×
「#ファンタジー」のBL小説を読む
BL小説 BLove
- ナノ -

 はじめてのお酒は友達と飲んだら、という提案に、年下の恋人は不満の色をすこしも隠さない顔をした。なんでと言いたげだったから、わたしとはこれからもずっと一緒にいれるんだし、というようなことをていねいに話してやると、みるみるうちに不満はどこかへと飛んでゆく。ここからまた更に機嫌をわるくさせたくなかったから、カワイイ、と言葉にするのはやめておいた。



「ただいま」

 今から帰ります、の連絡の声の元気さが気になって外で恵を待っていたら、わたしの姿を見た途端にぺかっと輝く笑顔を見せてくれて、思わず口が開いた。

「おかえり……」
「待っててくれたんですか?」
「結構酔ってるみたいだったから。楽しかった?」
「はい。すごく」
「じゃあ良かったよ。手ポカポカだね、ねむい?」
「ねむいです」
「風呂溜めてるけどやめとこっか。

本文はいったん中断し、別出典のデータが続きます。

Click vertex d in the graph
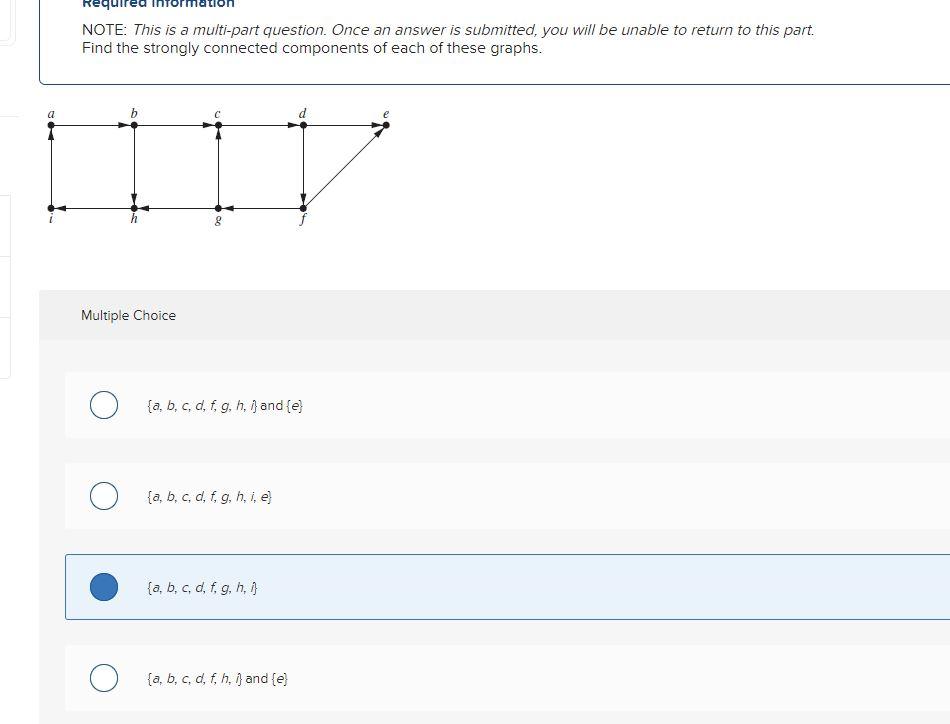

パジャマに着替えて顔洗っといで」

 ギュ、ギュ、と何度も握られる手から機嫌の良さがうかがえる。家に入っても手はほどかれず、顔を洗いに行くつもりはないらしい。思わず出たため息も、ニコニコめずらしい表情をされるとこっちが悪いような気分になってしまう。
 いつものキリッとした顔も好きだけど、なんていうか普段が普段だから、かわいくて仕方がない。世話をし過ぎるのは良くないが、まあ今は、と誰にでもない言い訳をしつつ、洗ったパジャマを着させたり洗面所に誘導したりする。恵はお酒が入ると笑顔が増えるんだなあ。カワイイ。ベッドに入っておやすみと頭を撫でたら恵はストンと眠ってしまった。